3. On your SageMaker Notebook, open up a terminal (`Launcher/+ --> Other --> Terminal`)
4. On the terminal, install the Hugging Face CLI: `pip3 install -U huggingface_hub[cli]`
5. Lastly, run `huggingface-cli login` to login to your Hugging Face account and enter your Hugging Face username and password.

In [None]:
!python3 --version

Note: These commands below doesn't need to be run, but is very helpful for:
1. Checking NVIDIA GPU Memory Usage
2. Checking storage on your instance

In [None]:
!nvidia-smi
!df -h

In [None]:
!pip3 install -qU torch bitsandbytes transformers peft datasets
!pip3 install -qU tensorboardX
# Accelerate is required only if you want to use Flash Attention & FSDP. This notebook does not use this package.
!pip3 install -qU accelerate
# Matplotlib is used for plotting input lengths. This is optional, please commend out if not required.
!pip3 install -qU matplotlib

In [None]:
# Add installed cuda runtime to path for bitsandbytes 
import nvidia
import os

cuda_install_dir = '/'.join(nvidia.__file__.split('/')[:-1]) + '/cuda_runtime/lib/'
os.environ['LD_LIBRARY_PATH'] =  cuda_install_dir

If you'd like to use the accelerate package for Flash Attention and/or FSDP, check out [Accelerate](https://huggingface.co/docs/accelerate/en/usage_guides/fsdp)

In [None]:
from datasets import load_dataset
import torch

train_set = load_dataset("gem/viggo", split="train")
validation_set = load_dataset("gem/viggo", split="validation")
test_set = load_dataset("gem/viggo", split="test")

## Step 1: Loading the Quantized Base Model

In this step, we will load the Quantized base model (Mixtral 8x7B) from Hugging Face.

### What is the Mixtral model?
Architectural Details: The Mixtral 8x7B model is a decoder-only transformer model.

Mixtral is a Mixture of Experts (MoE) model with 8 experts per MLP, with a total of 45 billion parameters. Despite the model having 45 billion parameters, the compute required for a single forward pass is the same as that of a 14 billion parameter model. 

To learn more about Mixture-of-Experts, please refer to the blog post. 

In [None]:
# Using 4 bit quantization
# FOR SAGEMAKER NOTEBOOKS: Change cache_dir to /home/ec2-user/SageMaker (since EBS is mounted there)
# FOR STUDIO NOTEBOOKS (DEFAULT): Change cache_dir to /mnt/sagemaker-nvme (since nvme is mounted there)

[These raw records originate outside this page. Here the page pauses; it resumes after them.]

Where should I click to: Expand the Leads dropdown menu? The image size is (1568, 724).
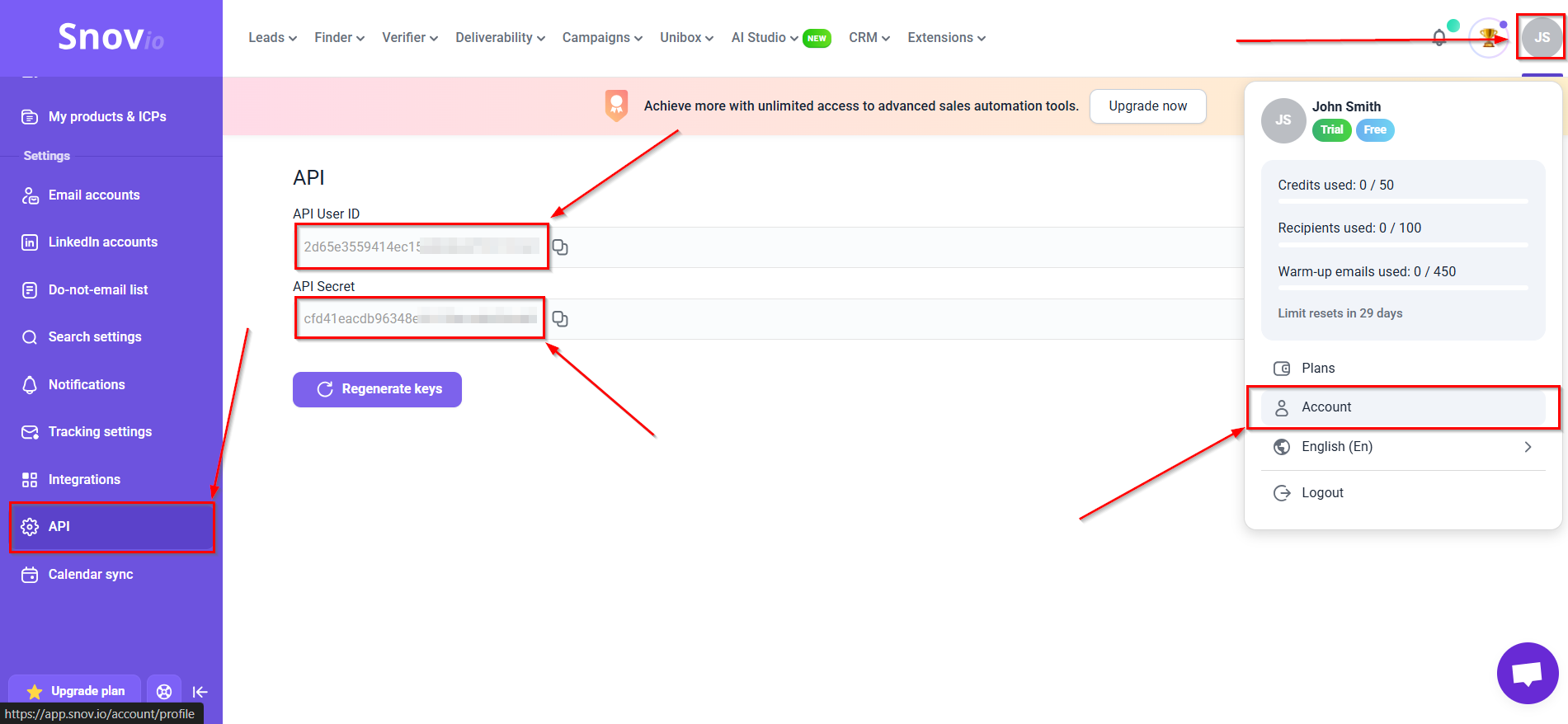272,38
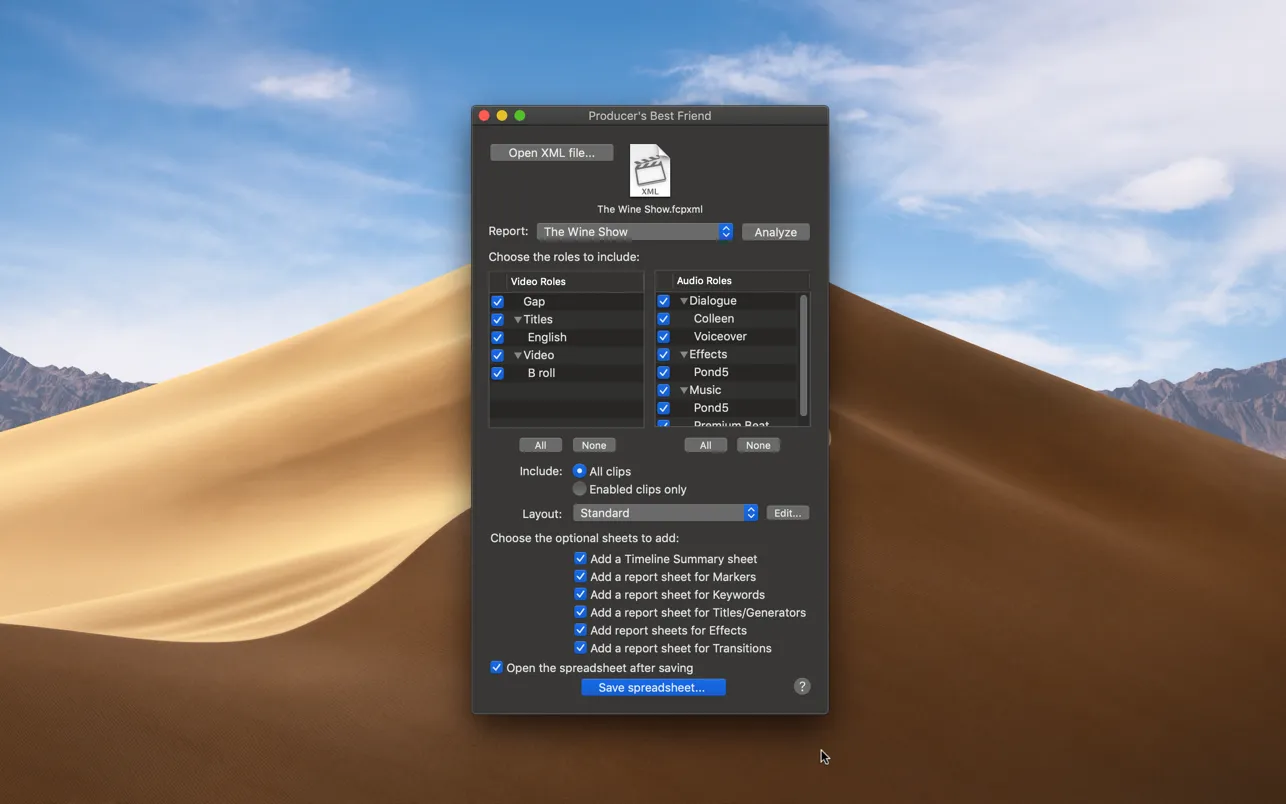Click the Analyze button
This screenshot has width=1286, height=804.
[x=775, y=231]
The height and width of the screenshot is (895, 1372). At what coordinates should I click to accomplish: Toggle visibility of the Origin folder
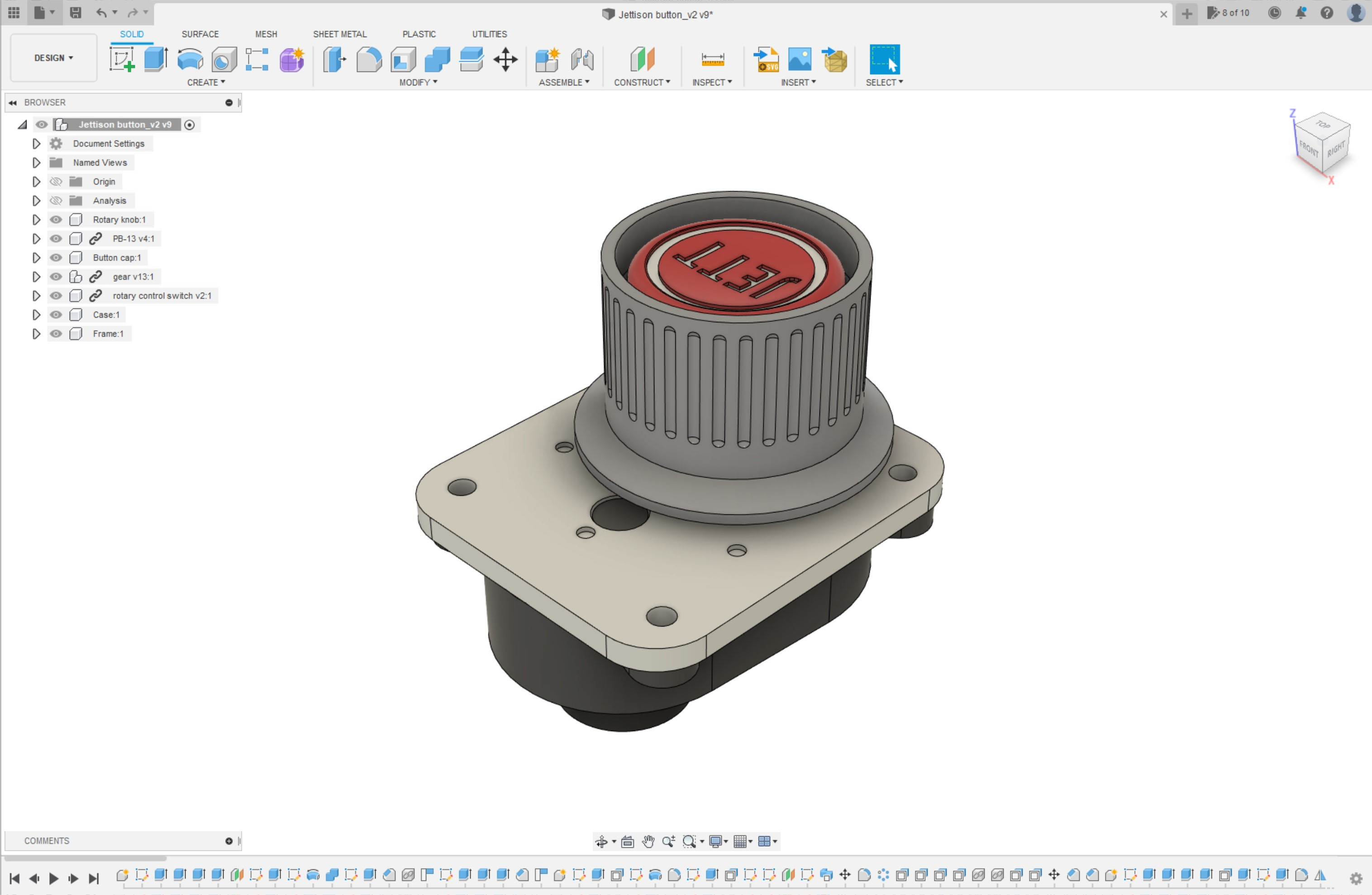pyautogui.click(x=56, y=182)
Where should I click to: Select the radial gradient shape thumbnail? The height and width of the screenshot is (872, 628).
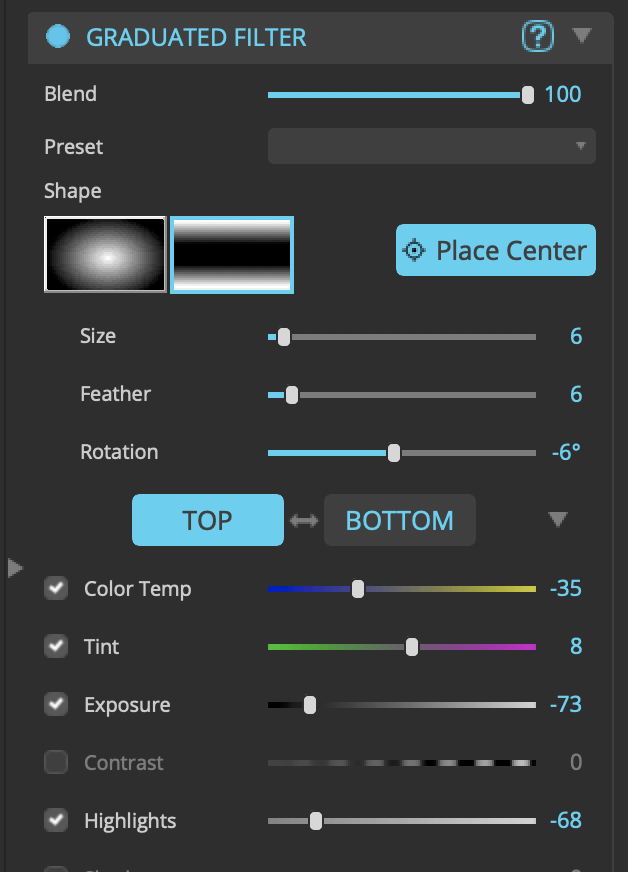click(105, 254)
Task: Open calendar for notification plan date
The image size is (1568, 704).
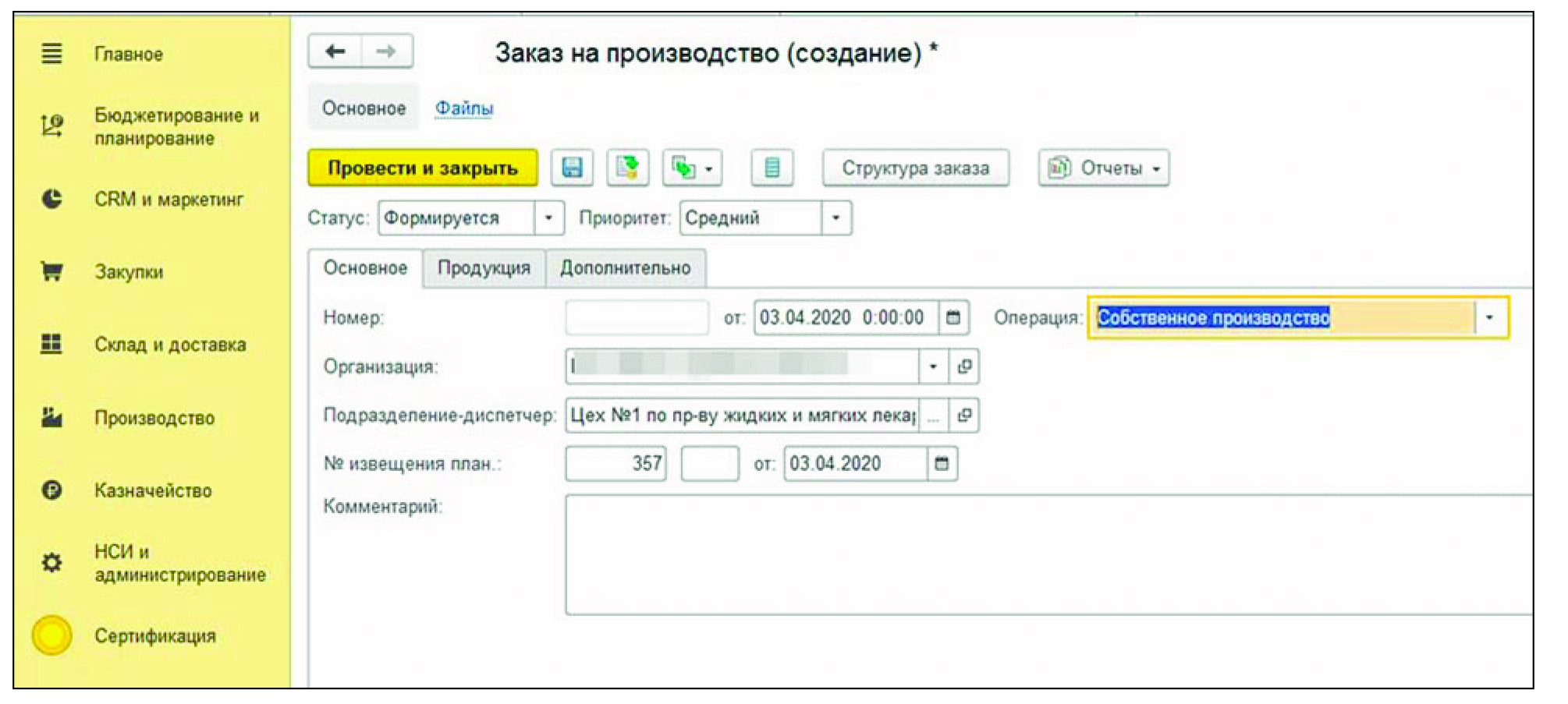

from transformers import AutoTokenizer, AutoModelForCausalLM, DataCollatorForLanguageModeling, BitsAndBytesConfig

model_id = "mistralai/Mixtral-8x7B-v0.1"
bnb_config = BitsAndBytesConfig(
    load_in_4bit=True,
    bnb_4bit_use_double_quant=True,
    bnb_4bit_compute_dtype=torch.bfloat16
)

model = AutoModelForCausalLM.from_pretrained(model_id, quantization_config=bnb_config, device_map="auto", cache_dir="/mnt/sagemaker-nvme")

## Step 2: Tokenization

To train our model, we need to convert our input data to tokens. We do this using the Hugging Face Transformers Tokenizer. To learn more about the Hugging Face "Auto" classes, check out [Auto Classes](https://huggingface.co/docs/transformers/en/model_doc/auto). To learn more about the Tokenizer, along with the EOS, BOS tokens, check out [Tokenizer](https://huggingface.co/docs/transformers/en/main_classes/tokenizer)

In [None]:
tokenizer = AutoTokenizer.from_pretrained(
    model_id, 
    add_eos_token=True,    # End Of Sentence Token
    add_bos_token=True     # Beginning Of Sentence Token
)

We now need to tokenize our entire training and validation dataset. Before we do that, we also need to format all our data points so that:
1. The labels that we pass in during our fine-tuning job are defined. In this case, we set `labels == input_ids`, which as you will see later will just be the entire un-tokenized prompt itself.
2. A system prompt is passed in to the LLM while fine-tuning (or even for simple inference).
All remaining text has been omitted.